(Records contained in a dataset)
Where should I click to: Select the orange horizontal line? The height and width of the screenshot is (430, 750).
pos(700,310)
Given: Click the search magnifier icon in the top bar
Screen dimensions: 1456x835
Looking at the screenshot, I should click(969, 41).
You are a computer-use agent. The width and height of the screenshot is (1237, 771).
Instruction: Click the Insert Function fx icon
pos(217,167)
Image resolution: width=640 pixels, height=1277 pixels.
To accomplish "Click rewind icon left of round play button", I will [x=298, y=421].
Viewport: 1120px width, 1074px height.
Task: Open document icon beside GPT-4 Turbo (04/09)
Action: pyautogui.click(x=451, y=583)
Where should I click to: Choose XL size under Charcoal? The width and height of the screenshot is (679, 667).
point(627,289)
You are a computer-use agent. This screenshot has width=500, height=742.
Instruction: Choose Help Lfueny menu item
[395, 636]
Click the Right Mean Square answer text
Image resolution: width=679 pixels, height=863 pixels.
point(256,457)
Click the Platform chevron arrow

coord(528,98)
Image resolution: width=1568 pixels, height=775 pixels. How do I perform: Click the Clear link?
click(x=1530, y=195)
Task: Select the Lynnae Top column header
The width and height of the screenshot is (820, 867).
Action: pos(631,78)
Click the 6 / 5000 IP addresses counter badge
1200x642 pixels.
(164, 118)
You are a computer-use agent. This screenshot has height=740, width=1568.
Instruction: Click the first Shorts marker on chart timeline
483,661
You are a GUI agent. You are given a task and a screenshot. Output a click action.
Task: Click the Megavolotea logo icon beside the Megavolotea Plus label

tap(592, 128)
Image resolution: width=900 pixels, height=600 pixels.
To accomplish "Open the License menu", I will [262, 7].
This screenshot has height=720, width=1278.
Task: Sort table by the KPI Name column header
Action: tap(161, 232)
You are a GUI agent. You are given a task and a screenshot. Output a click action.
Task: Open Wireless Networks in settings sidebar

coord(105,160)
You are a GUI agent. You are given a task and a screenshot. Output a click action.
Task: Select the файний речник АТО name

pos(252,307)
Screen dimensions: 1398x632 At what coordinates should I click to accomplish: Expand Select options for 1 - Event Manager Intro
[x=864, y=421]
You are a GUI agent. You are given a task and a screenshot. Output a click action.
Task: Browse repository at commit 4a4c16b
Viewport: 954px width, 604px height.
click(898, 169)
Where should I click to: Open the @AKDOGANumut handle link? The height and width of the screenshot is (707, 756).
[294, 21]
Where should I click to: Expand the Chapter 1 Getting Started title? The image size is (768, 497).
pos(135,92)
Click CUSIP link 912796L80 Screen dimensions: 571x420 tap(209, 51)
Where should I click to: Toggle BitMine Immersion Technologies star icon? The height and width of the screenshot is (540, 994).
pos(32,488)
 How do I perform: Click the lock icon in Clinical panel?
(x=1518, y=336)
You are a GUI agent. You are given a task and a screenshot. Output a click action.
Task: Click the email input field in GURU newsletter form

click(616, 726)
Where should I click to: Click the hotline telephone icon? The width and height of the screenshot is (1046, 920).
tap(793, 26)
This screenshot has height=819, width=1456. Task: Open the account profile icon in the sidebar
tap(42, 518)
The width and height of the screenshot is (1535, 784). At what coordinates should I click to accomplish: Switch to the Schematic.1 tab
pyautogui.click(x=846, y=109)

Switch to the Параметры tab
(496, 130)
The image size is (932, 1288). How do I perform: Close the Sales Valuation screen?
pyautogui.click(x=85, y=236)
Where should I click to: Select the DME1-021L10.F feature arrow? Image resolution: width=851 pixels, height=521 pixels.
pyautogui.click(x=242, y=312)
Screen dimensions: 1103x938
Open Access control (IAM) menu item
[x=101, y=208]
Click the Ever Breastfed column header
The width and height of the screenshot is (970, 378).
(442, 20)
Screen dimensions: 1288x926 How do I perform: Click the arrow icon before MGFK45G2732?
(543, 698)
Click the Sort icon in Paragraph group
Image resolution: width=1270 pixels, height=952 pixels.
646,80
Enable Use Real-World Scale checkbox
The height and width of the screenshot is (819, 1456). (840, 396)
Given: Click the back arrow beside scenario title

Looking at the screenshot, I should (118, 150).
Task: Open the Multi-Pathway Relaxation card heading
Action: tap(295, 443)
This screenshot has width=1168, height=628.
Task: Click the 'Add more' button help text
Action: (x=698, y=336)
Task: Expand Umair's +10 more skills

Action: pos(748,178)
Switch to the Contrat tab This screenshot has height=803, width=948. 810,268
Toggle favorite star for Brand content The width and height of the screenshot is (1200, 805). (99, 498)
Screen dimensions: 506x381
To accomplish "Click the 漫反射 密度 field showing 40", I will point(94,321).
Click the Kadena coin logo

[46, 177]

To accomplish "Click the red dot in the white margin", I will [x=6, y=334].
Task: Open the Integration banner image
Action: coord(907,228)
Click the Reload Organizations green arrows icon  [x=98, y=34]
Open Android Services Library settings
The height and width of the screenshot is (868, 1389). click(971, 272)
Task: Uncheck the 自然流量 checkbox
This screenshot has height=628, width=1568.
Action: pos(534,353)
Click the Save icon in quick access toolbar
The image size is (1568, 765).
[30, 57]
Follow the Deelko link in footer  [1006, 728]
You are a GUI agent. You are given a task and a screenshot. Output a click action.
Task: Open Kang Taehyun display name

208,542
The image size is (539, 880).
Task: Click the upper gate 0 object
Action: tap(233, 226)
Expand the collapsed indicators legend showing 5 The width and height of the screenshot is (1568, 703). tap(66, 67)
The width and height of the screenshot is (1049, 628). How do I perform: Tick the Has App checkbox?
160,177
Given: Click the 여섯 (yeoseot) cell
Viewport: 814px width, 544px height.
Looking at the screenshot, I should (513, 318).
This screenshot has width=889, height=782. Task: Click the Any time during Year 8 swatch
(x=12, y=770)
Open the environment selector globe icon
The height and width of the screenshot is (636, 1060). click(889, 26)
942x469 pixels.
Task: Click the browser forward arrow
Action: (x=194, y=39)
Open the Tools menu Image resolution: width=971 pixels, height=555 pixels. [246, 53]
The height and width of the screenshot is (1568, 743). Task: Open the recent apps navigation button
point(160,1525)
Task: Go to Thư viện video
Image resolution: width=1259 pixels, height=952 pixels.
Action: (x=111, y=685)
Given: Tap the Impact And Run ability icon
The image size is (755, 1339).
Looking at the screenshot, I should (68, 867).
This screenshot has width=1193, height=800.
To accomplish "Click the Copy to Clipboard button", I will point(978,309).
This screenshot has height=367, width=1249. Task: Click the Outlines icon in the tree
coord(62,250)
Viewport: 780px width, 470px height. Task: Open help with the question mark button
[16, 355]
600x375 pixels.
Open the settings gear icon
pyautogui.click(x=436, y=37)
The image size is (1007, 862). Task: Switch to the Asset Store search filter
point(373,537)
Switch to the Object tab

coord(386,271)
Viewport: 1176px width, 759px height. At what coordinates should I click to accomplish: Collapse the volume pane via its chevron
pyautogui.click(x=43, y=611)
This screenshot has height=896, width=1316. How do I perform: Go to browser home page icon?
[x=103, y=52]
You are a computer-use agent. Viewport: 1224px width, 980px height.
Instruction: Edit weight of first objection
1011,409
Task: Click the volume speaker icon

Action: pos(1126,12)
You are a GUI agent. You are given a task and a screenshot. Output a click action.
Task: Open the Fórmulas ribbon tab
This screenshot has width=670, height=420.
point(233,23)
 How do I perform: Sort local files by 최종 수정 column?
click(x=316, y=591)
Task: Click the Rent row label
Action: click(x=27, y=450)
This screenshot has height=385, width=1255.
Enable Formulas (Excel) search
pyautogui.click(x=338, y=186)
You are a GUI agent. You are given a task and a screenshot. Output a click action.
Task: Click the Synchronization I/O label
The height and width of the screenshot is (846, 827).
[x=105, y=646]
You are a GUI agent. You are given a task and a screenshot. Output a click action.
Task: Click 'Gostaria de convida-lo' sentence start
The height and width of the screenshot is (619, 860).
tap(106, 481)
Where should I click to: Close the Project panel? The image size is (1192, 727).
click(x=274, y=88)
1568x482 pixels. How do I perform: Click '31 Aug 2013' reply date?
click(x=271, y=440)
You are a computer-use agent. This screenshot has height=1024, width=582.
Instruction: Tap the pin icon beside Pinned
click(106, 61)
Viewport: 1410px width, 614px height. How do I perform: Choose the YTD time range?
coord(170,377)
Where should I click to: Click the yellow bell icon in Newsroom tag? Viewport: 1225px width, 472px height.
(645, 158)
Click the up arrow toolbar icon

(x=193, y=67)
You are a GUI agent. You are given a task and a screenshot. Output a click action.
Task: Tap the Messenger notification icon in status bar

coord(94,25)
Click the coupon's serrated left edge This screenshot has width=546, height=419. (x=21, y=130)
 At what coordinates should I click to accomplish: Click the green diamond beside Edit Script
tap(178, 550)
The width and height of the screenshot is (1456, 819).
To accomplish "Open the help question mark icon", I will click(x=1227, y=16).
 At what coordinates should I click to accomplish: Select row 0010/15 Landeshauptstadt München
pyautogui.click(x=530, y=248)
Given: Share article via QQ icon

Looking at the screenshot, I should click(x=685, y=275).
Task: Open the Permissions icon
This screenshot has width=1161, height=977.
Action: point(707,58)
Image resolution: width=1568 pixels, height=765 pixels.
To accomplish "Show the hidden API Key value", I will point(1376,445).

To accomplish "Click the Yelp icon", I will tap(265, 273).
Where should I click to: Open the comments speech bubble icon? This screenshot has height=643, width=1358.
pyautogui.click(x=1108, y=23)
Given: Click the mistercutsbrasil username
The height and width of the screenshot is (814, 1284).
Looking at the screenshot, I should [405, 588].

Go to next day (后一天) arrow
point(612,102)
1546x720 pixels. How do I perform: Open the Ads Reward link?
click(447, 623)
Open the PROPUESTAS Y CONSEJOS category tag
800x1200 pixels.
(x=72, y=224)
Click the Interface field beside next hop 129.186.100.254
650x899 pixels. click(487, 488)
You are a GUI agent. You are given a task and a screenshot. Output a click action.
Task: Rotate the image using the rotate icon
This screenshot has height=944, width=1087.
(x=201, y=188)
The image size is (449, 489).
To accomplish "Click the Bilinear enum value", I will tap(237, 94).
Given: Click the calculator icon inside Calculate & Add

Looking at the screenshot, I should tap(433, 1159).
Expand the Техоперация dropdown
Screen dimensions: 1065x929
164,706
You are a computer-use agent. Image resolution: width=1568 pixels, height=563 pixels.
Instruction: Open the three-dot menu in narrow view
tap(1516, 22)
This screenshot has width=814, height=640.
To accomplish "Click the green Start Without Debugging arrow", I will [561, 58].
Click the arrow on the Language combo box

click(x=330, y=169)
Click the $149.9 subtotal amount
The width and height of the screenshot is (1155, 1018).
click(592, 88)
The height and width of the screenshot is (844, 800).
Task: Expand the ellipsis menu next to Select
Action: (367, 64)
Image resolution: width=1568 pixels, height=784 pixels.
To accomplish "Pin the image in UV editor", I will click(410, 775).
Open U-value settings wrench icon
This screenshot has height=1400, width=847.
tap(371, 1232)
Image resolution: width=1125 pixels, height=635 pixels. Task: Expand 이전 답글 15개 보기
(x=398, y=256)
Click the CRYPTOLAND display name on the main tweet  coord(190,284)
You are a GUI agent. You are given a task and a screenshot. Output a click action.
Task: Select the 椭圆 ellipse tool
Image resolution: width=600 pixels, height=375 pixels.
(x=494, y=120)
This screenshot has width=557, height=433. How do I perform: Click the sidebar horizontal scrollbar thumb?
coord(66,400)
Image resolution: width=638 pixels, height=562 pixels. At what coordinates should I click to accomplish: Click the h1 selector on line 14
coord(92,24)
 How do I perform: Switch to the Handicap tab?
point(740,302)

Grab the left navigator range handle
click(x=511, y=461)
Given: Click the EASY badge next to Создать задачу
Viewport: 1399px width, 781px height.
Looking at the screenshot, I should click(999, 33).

◆ Brief
For each line in the data above that contains the string "computer", extract the line.

◆ Your solution
You are a computer-use agent. The width and height of the screenshot is (1237, 771).
You are a computer-use agent. This screenshot has width=500, height=742.
You are a computer-use agent. This screenshot has height=740, width=1568.
You are a computer-use agent. Viewport: 1224px width, 980px height.
You are a computer-use agent. This screenshot has height=1024, width=582.
You are a computer-use agent. Image resolution: width=1568 pixels, height=563 pixels.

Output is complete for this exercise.